## Task data
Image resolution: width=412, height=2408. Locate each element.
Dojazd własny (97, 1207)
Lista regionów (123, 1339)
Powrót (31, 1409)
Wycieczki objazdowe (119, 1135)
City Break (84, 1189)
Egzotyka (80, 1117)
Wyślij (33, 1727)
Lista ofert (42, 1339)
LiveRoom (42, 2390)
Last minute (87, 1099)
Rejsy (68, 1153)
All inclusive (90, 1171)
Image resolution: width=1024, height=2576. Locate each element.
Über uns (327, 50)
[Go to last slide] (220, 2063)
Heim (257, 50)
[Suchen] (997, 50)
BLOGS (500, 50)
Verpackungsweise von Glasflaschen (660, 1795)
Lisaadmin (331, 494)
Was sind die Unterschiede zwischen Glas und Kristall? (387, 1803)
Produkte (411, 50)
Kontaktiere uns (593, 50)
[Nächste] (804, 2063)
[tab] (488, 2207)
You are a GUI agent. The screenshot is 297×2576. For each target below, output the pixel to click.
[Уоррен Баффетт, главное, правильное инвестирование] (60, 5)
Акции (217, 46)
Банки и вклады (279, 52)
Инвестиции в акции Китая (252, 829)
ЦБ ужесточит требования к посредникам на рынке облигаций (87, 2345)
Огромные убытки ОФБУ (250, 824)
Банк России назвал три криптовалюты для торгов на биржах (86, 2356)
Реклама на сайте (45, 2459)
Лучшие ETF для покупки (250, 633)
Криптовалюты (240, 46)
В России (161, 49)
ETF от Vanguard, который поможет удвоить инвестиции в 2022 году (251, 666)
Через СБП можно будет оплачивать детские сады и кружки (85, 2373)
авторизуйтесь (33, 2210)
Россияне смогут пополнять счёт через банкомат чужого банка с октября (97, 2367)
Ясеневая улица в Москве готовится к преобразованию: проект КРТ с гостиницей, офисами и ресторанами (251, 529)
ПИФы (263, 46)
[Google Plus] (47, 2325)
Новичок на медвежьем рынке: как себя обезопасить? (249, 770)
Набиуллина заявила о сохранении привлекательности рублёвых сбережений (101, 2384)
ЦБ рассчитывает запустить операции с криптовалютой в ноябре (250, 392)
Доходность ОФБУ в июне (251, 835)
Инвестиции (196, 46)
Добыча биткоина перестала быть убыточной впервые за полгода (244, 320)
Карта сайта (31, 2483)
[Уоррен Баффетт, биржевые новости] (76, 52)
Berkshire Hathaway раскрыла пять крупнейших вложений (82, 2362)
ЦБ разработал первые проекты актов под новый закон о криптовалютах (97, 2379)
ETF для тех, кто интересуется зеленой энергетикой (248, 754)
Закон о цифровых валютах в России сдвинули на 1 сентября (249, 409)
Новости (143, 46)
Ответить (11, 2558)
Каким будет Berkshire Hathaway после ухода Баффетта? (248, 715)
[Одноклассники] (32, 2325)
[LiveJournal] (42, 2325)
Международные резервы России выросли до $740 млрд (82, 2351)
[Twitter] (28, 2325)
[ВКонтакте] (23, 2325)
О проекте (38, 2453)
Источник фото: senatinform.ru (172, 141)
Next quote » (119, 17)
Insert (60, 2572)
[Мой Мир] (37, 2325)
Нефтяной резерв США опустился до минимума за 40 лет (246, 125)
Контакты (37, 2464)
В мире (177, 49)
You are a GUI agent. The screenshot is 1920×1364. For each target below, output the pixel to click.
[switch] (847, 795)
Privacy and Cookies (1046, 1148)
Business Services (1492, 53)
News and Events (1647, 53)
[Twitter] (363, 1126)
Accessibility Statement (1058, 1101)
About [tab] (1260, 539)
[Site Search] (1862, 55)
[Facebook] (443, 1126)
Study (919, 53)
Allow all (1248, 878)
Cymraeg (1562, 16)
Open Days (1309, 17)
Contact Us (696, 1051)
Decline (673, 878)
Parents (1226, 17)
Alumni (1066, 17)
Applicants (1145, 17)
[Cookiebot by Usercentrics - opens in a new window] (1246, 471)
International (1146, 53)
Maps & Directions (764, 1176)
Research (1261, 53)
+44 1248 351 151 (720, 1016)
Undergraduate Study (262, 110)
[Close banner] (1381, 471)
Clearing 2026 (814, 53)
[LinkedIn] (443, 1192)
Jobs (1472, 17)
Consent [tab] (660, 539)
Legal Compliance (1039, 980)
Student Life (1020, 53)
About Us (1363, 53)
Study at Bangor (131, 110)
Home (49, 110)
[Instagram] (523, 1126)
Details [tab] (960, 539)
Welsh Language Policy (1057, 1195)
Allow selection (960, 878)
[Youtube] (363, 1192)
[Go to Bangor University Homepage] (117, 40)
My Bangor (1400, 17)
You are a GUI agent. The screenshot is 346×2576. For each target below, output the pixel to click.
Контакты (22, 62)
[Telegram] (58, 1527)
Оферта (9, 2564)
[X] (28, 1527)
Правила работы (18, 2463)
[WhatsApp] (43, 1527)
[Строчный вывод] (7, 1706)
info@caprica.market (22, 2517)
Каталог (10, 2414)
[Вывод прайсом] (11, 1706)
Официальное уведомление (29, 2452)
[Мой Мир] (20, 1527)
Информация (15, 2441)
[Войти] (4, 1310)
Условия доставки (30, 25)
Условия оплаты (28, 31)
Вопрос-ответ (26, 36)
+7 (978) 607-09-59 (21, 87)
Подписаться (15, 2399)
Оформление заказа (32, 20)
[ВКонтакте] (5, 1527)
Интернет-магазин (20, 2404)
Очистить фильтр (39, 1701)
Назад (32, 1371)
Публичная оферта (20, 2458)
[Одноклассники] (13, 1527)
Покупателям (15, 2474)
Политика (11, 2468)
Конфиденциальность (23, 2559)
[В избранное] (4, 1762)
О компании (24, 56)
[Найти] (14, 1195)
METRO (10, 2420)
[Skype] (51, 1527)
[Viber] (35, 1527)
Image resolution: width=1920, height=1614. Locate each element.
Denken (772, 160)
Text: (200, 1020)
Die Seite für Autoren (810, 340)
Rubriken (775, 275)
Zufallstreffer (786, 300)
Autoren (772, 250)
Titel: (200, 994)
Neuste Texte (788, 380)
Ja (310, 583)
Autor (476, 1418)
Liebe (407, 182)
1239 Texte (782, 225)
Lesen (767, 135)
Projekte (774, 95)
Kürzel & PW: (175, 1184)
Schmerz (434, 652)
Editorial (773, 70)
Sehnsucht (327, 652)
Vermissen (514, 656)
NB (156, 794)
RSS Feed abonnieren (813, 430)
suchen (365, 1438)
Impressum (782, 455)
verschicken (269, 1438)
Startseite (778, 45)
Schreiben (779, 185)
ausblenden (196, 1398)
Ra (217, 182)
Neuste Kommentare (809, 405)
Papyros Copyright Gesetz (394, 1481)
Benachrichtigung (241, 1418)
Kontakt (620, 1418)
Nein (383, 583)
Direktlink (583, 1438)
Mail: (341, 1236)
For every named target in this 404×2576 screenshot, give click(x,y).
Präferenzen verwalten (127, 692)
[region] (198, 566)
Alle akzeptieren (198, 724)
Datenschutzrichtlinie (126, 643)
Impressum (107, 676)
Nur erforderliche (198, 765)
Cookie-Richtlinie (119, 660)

## Work required
Line by line, copy the data above.

## Task response
Image resolution: width=412, height=2408. Locate each element.
Dojazd własny (97, 1207)
Lista regionów (123, 1339)
Powrót (31, 1409)
Wycieczki objazdowe (119, 1135)
City Break (84, 1189)
Egzotyka (80, 1117)
Wyślij (33, 1727)
Lista ofert (42, 1339)
LiveRoom (42, 2390)
Last minute (87, 1099)
Rejsy (68, 1153)
All inclusive (90, 1171)
Image resolution: width=1024, height=2576. Locate each element.
Über uns (327, 50)
[Go to last slide] (220, 2063)
Heim (257, 50)
[Suchen] (997, 50)
BLOGS (500, 50)
Verpackungsweise von Glasflaschen (660, 1795)
Lisaadmin (331, 494)
Was sind die Unterschiede zwischen Glas und Kristall? (387, 1803)
Produkte (411, 50)
Kontaktiere uns (593, 50)
[Nächste] (804, 2063)
[tab] (488, 2207)
You are a GUI agent. The screenshot is 297×2576. For each target below, output the pixel to click.
[Уоррен Баффетт, главное, правильное инвестирование] (60, 5)
Акции (217, 46)
Банки и вклады (279, 52)
Инвестиции в акции Китая (252, 829)
ЦБ ужесточит требования к посредникам на рынке облигаций (87, 2345)
Огромные убытки ОФБУ (250, 824)
Банк России назвал три криптовалюты для торгов на биржах (86, 2356)
Реклама на сайте (45, 2459)
Лучшие ETF для покупки (250, 633)
Криптовалюты (240, 46)
В России (161, 49)
ETF от Vanguard, который поможет удвоить инвестиции в 2022 году (251, 666)
Через СБП можно будет оплачивать детские сады и кружки (85, 2373)
авторизуйтесь (33, 2210)
Россияне смогут пополнять счёт через банкомат чужого банка с октября (97, 2367)
Ясеневая улица в Москве готовится к преобразованию: проект КРТ с гостиницей, офисами и ресторанами (251, 529)
ПИФы (263, 46)
[Google Plus] (47, 2325)
Новичок на медвежьем рынке: как себя обезопасить? (249, 770)
Набиуллина заявила о сохранении привлекательности рублёвых сбережений (101, 2384)
ЦБ рассчитывает запустить операции с криптовалютой в ноябре (250, 392)
Доходность ОФБУ в июне (251, 835)
Инвестиции (196, 46)
Добыча биткоина перестала быть убыточной впервые за полгода (244, 320)
Карта сайта (31, 2483)
[Уоррен Баффетт, биржевые новости] (76, 52)
Berkshire Hathaway раскрыла пять крупнейших вложений (82, 2362)
ЦБ разработал первые проекты актов под новый закон о криптовалютах (97, 2379)
ETF для тех, кто интересуется зеленой энергетикой (248, 754)
Закон о цифровых валютах в России сдвинули на 1 сентября (249, 409)
Новости (143, 46)
Ответить (11, 2558)
Каким будет Berkshire Hathaway после ухода Баффетта? (248, 715)
[Одноклассники] (32, 2325)
[LiveJournal] (42, 2325)
Международные резервы России выросли до $740 млрд (82, 2351)
[Twitter] (28, 2325)
[ВКонтакте] (23, 2325)
О проекте (38, 2453)
Источник фото: senatinform.ru (172, 141)
Next quote » (119, 17)
Insert (60, 2572)
[Мой Мир] (37, 2325)
Нефтяной резерв США опустился до минимума за 40 лет (246, 125)
Контакты (37, 2464)
В мире (177, 49)
You are a GUI agent. The screenshot is 1920×1364. For each target below, output the pixel to click.
[switch] (847, 795)
Privacy and Cookies (1046, 1148)
Business Services (1492, 53)
News and Events (1647, 53)
[Twitter] (363, 1126)
Accessibility Statement (1058, 1101)
About [tab] (1260, 539)
[Site Search] (1862, 55)
[Facebook] (443, 1126)
Study (919, 53)
Allow all (1248, 878)
Cymraeg (1562, 16)
Open Days (1309, 17)
Contact Us (696, 1051)
Decline (673, 878)
Parents (1226, 17)
Alumni (1066, 17)
Applicants (1145, 17)
[Cookiebot by Usercentrics - opens in a new window] (1246, 471)
International (1146, 53)
Maps & Directions (764, 1176)
Research (1261, 53)
+44 1248 351 151 (720, 1016)
Undergraduate Study (262, 110)
[Close banner] (1381, 471)
Clearing 2026 (814, 53)
[LinkedIn] (443, 1192)
Jobs (1472, 17)
Consent [tab] (660, 539)
Legal Compliance (1039, 980)
Student Life (1020, 53)
About Us (1363, 53)
Study at Bangor (131, 110)
Home (49, 110)
[Instagram] (523, 1126)
Details [tab] (960, 539)
Welsh Language Policy (1057, 1195)
Allow selection (960, 878)
[Youtube] (363, 1192)
[Go to Bangor University Homepage] (117, 40)
My Bangor (1400, 17)
You are a GUI agent. The screenshot is 346×2576. For each target below, output the pixel to click.
Контакты (22, 62)
[Telegram] (58, 1527)
Оферта (9, 2564)
[X] (28, 1527)
Правила работы (18, 2463)
[WhatsApp] (43, 1527)
[Строчный вывод] (7, 1706)
info@caprica.market (22, 2517)
Каталог (10, 2414)
[Вывод прайсом] (11, 1706)
Официальное уведомление (29, 2452)
[Мой Мир] (20, 1527)
Информация (15, 2441)
[Войти] (4, 1310)
Условия доставки (30, 25)
Условия оплаты (28, 31)
Вопрос-ответ (26, 36)
+7 (978) 607-09-59 (21, 87)
Подписаться (15, 2399)
Оформление заказа (32, 20)
[ВКонтакте] (5, 1527)
Интернет-магазин (20, 2404)
Очистить фильтр (39, 1701)
Назад (32, 1371)
Публичная оферта (20, 2458)
[Одноклассники] (13, 1527)
Покупателям (15, 2474)
Политика (11, 2468)
Конфиденциальность (23, 2559)
[В избранное] (4, 1762)
О компании (24, 56)
[Найти] (14, 1195)
METRO (10, 2420)
[Skype] (51, 1527)
[Viber] (35, 1527)
Image resolution: width=1920, height=1614. Locate each element.
Denken (772, 160)
Text: (200, 1020)
Die Seite für Autoren (810, 340)
Rubriken (775, 275)
Zufallstreffer (786, 300)
Autoren (772, 250)
Titel: (200, 994)
Neuste Texte (788, 380)
Ja (310, 583)
Autor (476, 1418)
Liebe (407, 182)
1239 Texte (782, 225)
Lesen (767, 135)
Projekte (774, 95)
Kürzel & PW: (175, 1184)
Schmerz (434, 652)
Editorial (773, 70)
Sehnsucht (327, 652)
Vermissen (514, 656)
NB (156, 794)
RSS Feed abonnieren (813, 430)
suchen (365, 1438)
Impressum (782, 455)
verschicken (269, 1438)
Startseite (778, 45)
Schreiben (779, 185)
ausblenden (196, 1398)
Ra (217, 182)
Neuste Kommentare (809, 405)
Papyros Copyright Gesetz (394, 1481)
Benachrichtigung (241, 1418)
Kontakt (620, 1418)
Nein (383, 583)
Direktlink (583, 1438)
Mail: (341, 1236)
For every named target in this 404×2576 screenshot, give click(x,y).
Präferenzen verwalten (127, 692)
[region] (198, 566)
Alle akzeptieren (198, 724)
Datenschutzrichtlinie (126, 643)
Impressum (107, 676)
Nur erforderliche (198, 765)
Cookie-Richtlinie (119, 660)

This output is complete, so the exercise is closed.